> [Reading text]
════

Summary
In Nationwise Automotive, the court concluded that a disputed agreement was an installment purchase contract rather than a lease, in part because an addendum to the agreement containing a termination provision was never signed by the parties.
Summary of this case from Lyon Fin. Servs., Inc. v. Ill. Paper & Copier Co.Opinion
No. 95-54638.
July 13, 2000.
Nick V. Cavalieri, Timothy A. Riedel, Arter Hadden LLP, Columbus, OH, for NW Liquidating, Inc.
Ronald L. Glick, Beth Stern Fleming, Mesirov Gelman Jaffe Cramer Jamieson LLP, Philadelphia, PA, for IBM Credit Corporation and IBM Corporation.
MEMORANDUM OPINION AND ORDER
This contested matter is before the Court on the objection of NW Liquidating, Inc., formerly known as Nationwise Automotive, Inc. ("Debtor"), to four applications requesting payment of certain administrative expenses. For the reasons that follow, the Debtor's objection is sustained, and all of the applications are denied.
IBM Corporation also has filed a proof of claim. This proof of claim, however, was not addressed in the Debtor's objection, and will not be discussed in this memorandum opinion and order.

════

> [Provided records]
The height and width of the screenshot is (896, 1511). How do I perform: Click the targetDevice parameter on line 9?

════

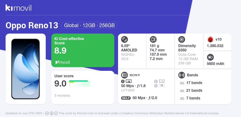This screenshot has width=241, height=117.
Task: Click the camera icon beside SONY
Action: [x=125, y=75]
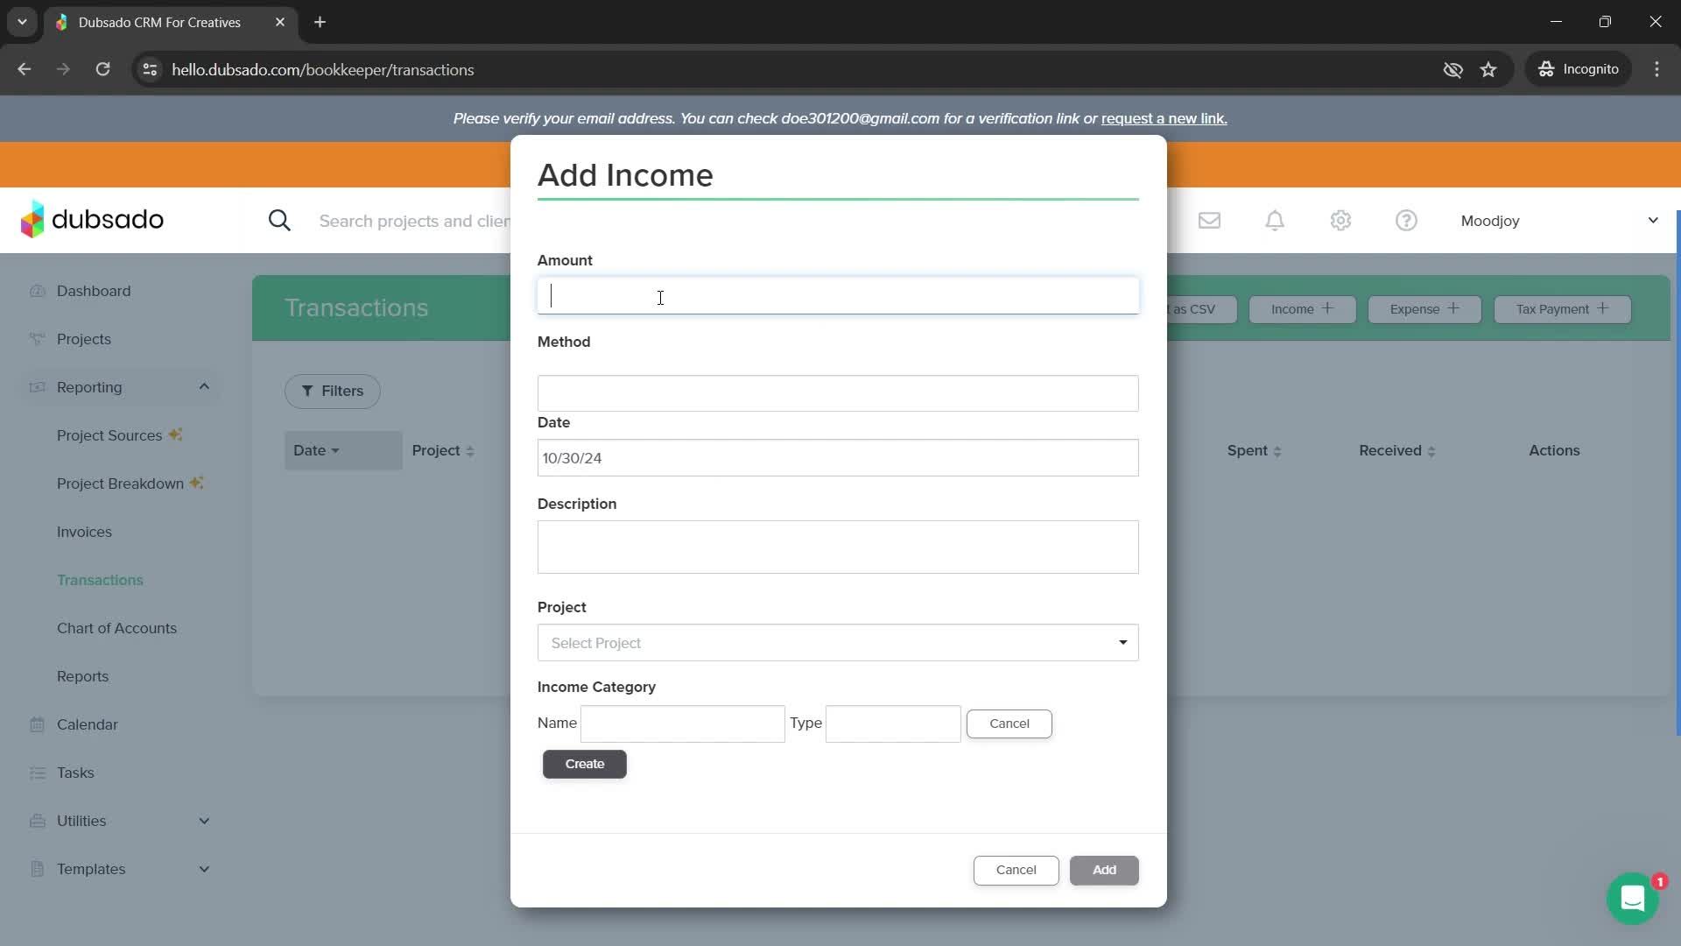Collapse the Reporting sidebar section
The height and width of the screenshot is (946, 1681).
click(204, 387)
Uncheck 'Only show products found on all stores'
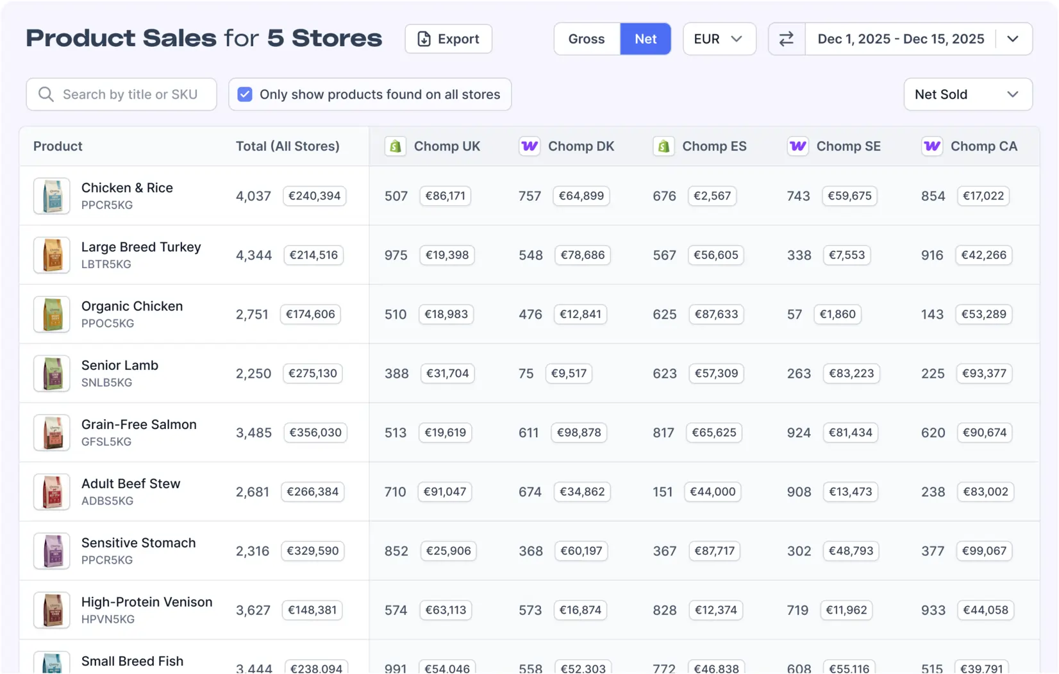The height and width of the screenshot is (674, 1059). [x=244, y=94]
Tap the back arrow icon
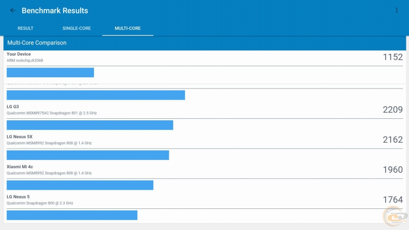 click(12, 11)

════

> [Tasks to perform]
1. In the records, recast the lines from the one containing "Uncheck 'Only show" through the one containing "click(12, 11)" as a numbered list, skipping blank lines and leaving out the pictures.
2. Continue the court opinion on the Nationwise Automotive objection from the point where it stops.
The court opinion and the records have no connection to each other.

> [Solved tasks]
1.
1. Uncheck 'Only show products found on all stores'
2. The height and width of the screenshot is (674, 1059). [x=244, y=94]
3. Tap the back arrow icon
4.  click(12, 11)

2.
On March 2, 1994, the Debtor entered into a Term Lease Master Agreement ("TLMA") and Term Lease Supplement ("TLS") with IBM Credit Corporation ("IBM Credit"). Pursuant to these agreements, the Debtor acquired 279 sets of computer equipment, to be used as point-of-purchase inventory catalogs in each of its retail stores. On November 16, 1994, the Debtor entered into a Software Licensing Agreement ("SLA") with IBM Corporation ("IBM"). On January 1, 1995, the Debtor and IBM entered into a Maintenance Service Agreement ("MSA"). Both the SLA and M.S.A. § related to the computer equipment acquired by the Debtor under the TLMA and TLS.
These sets consisted of a PS2 central processing unit, a color monitor, a CRT, and an impact printer.
While a going concern, the Debtor owned and operated a chain of retail motor vehicle parts stores.
On August 18, 1995, the Debtor filed a petition for relief under chapter 11 of the Bankruptcy Code. The Debtor ceased its retail operations on October 31, 1995. After attempts to reorganize the Debtor as a going concern failed, a plan pursuant to which the Debtor was to be liquidated was filed and confirmed. Nearly all of the computer equipment acquired by the Debtor was returned to IBM Credit in January 1996.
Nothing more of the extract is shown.